TRECHO FORNECIDO
-=-=-

Um daqueles raros dias de sol e céu azul de Londres me recebeu em uma manhã de domingo. Era a última e mais esperada cidade do meu percurso, e apesar da patada que recebi no serviço de informações de uma velha rabugenta, os ingleses sorriram pra mim. No metrô que me conduziu até Stamford Hill - bairro habitado em sua maioria por negros e judeus ortodoxos, uma senhora sentada à minha frente sorria por pura simpatia e se preocupava com sua estação. Em Stamford Hill, no condomínio Lewis Garden, reencontro uma grande amiga da adolescência que mora há quase 10 anos na cidade da rainha. Keyze está casada com Jason, um inglês típico que carrega no semblante aquele cinismo característico do humor inglês. Jason também trazia algo muito típico e que ficou marcado como a melhor característica dos ingleses, a educação e gentileza.
Só foi preciso um passeio por East London, uns três litros de cerveja em um pub e a primeira noite em Camden Town para perceber que aquele era o topo da montanha. Tive a grande sorte de ser acompanhado pelo Leo, amigão recente que resolveu estender sua aventura por um mês em solo inglês, dando uma pitada ou outra Alemanhas e Espanhas afora.
Olhaí, o Pink Floyd começou tocando nessa biboca |
Despreparados para o frio, eu e Leo caminhávamos pelo bairro de Camden Town de camiseta normal, sem mangas, procurando um pub para beber antes. Achamos um e ficamos alisando a proposta. A boate Koko, uma das boates mais famosas e com uma programação incrível, acabou se tornando uma corajosa escolha naquela noite que estava ficando gelada e era a minha primeira por ali. Voltar para a casa de ônibus era o que mais me afligia, e o que acabou sendo um episódio marcante nessa noite.
Na parada, às 2h30, capuzes na cabeças, gente embriagada gritando e um ou outro que passava ali tirando barato com quem estava esperando o ônibus. Se fosse comigo não poderia fazer nada a não ser dar covardes sorrisos amarelos ou entrar na porrada. Mas aí lembrei dos Hooligans e gelei. Depois vi uma menina que me pareceu a imagem perfeita do que Keyze e Jason haviam me dito sobre Londres ser uma cidade segura. Uma jovem inglesa de sainha elegante, salto alto e camisa dos Misftis chegou na parada comendo batata frita e sem dar a mínima para os encrenqueiros e doidões da parada. Eles, por sua vez, nem mexeram com ela. Ela, por sua vez, acabou sendo uma das inglesas mais lindas que vi por ali, não sei se pela segurança que parecia ter ou pelo figurino completamente errado.

-=-=-

EXTRATO DE DADOS
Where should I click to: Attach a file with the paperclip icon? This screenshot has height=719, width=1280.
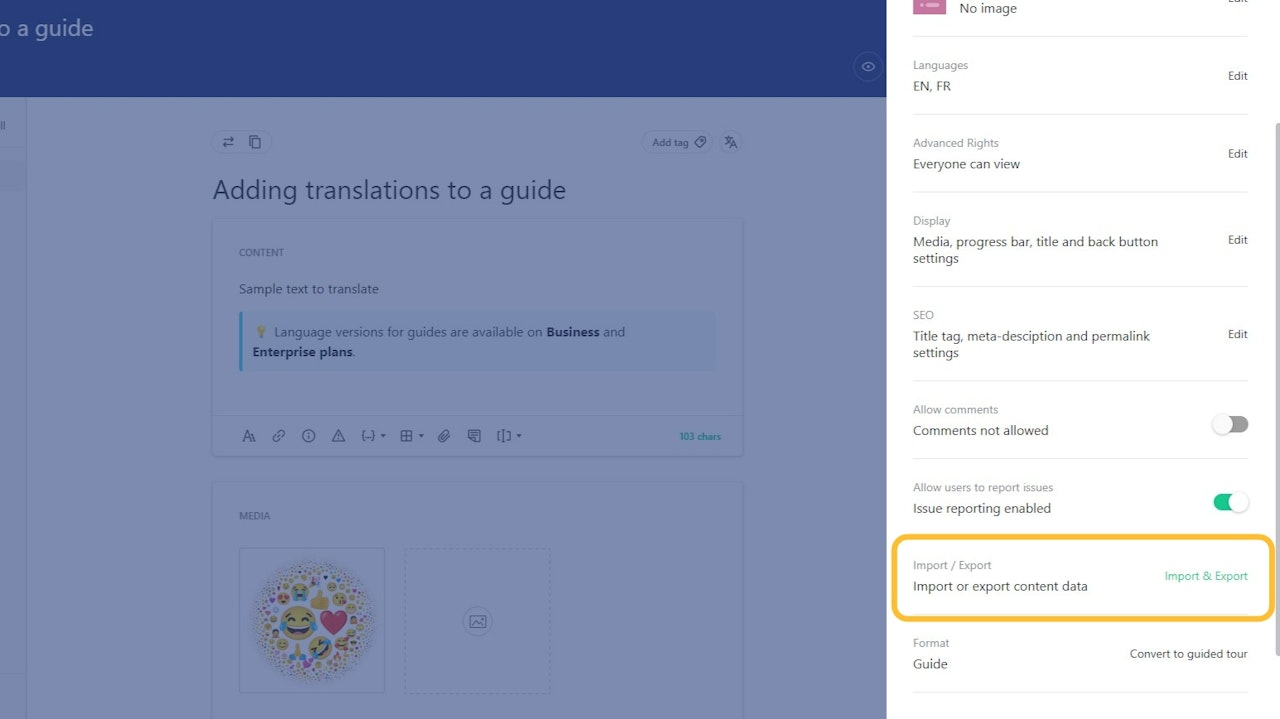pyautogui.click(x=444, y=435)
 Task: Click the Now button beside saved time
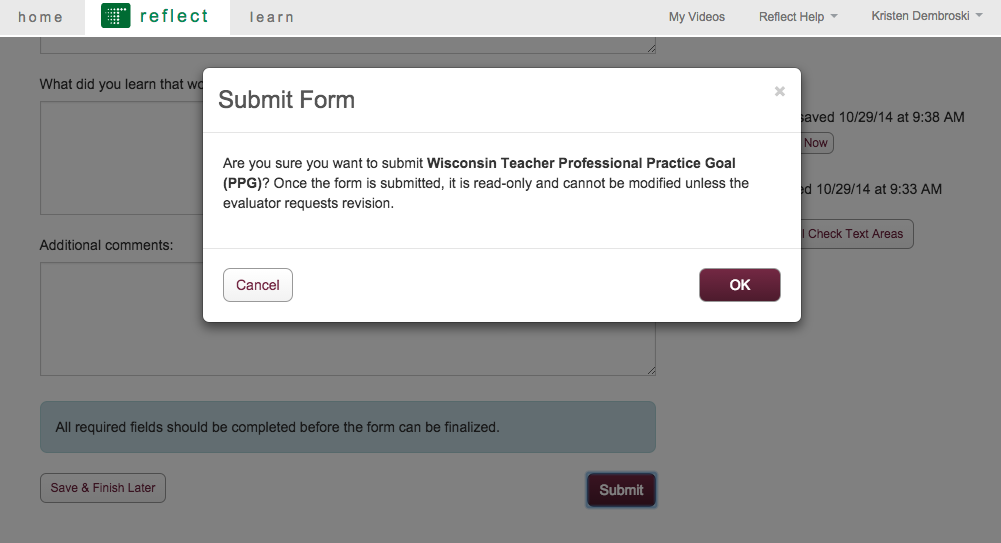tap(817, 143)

-=-=-

INSTRUÇÕES DA TAREFA
Com base no trecho fornecido, informe qual boate de Camden Town foi escolhida naquela noite.

RESPOSTA ESPERADA
A boate Koko.